Test is based on alias.s (removed checks since we just need to know it didn't crash).

Diff Detail

Event Timeline

lgrey created this revision.Sep 1 2021, 4:22 PM
lgrey requested review of this revision.Sep 1 2021, 4:22 PM
Herald added a project: Restricted Project. · View Herald TranscriptSep 1 2021, 4:22 PM
lgrey edited reviewers, added: MaskRay; removed: grosbach.Sep 7 2021, 8:56 AM
MaskRay added a comment.EditedSep 10 2021, 12:35 PM

With a recursive getSymbolOffsetImpl, I am worried about infinite loop if two symbols are variables referencing each other (it seems impossible, but symbol reassignments can sometimes happen, unfortunately the conditions are pretty complex, so the risk exists).

chained-alias-offset.s works for ELF where l_c is l_a + 1.

So we should understand why it fails on Mach-O.

I think the root cause is: https://bugs.llvm.org/show_bug.cgi?id=19203. The proximate cause is https://github.com/llvm/llvm-project/blob/main/llvm/lib/MC/MCExpr.cpp#L820.
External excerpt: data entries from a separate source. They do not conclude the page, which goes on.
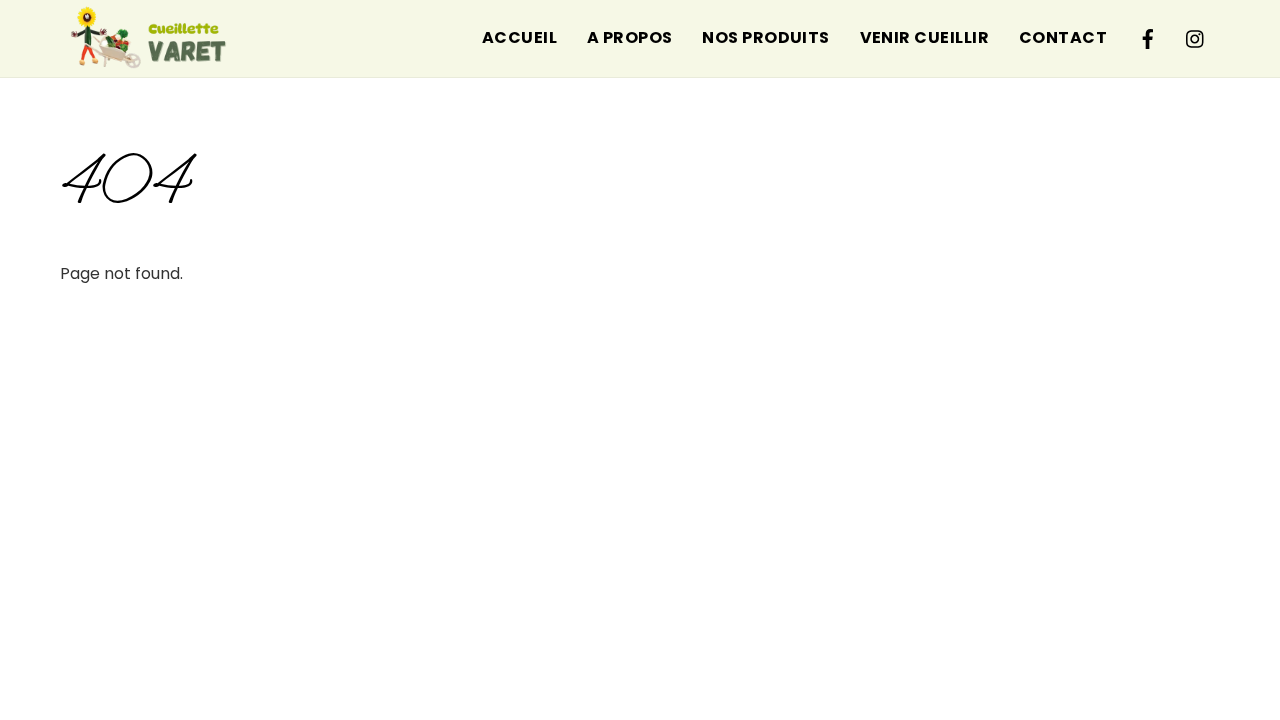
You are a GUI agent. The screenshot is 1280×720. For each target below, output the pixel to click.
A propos (630, 37)
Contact (1063, 37)
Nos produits (766, 37)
In the real case that motivated this, we have something like BinaryExpr(SymRefExpr(BinaryExpr(SymRefExpr(Constant) + Constant) + Constant)). Without the MachO special case in MCExpr, this would get reduced to an expression without nested symbols before it makes it to the offset calculation.

MaskRay added a comment.EditedSep 10 2021, 2:42 PM

Ah, right. I looked at this piece of code and wondered as well last year...

I looked at some ninja check-llvm-mc failures if we remove the hack:

--- i/llvm/lib/MC/MCExpr.cpp
+++ w/llvm/lib/MC/MCExpr.cpp
@@ -812,6 +812,7 @@ bool MCExpr::evaluateAsRelocatableImpl(MCValue &Res, const MCAssembler *Asm,
                                                    Kind, Asm->getContext()),
                            Res.getSymB(), Res.getConstant(), Res.getRefKind());
         }
+        return true;
         if (!IsMachO)  /// a proper fix should remove this block completely
           return true;

For

  • diff-with-two-sections.s
  • variable-exprs.s

I guess removing the hack may fix bugs?!

For eh-frame-reloc.s, there will be a pair of X86_64_RELOC_SUBTRACTOR __eh_frame and X86_64_RELOC_UNSIGNED _bar which could(?) be cancelled but not by MC. I think this is benign.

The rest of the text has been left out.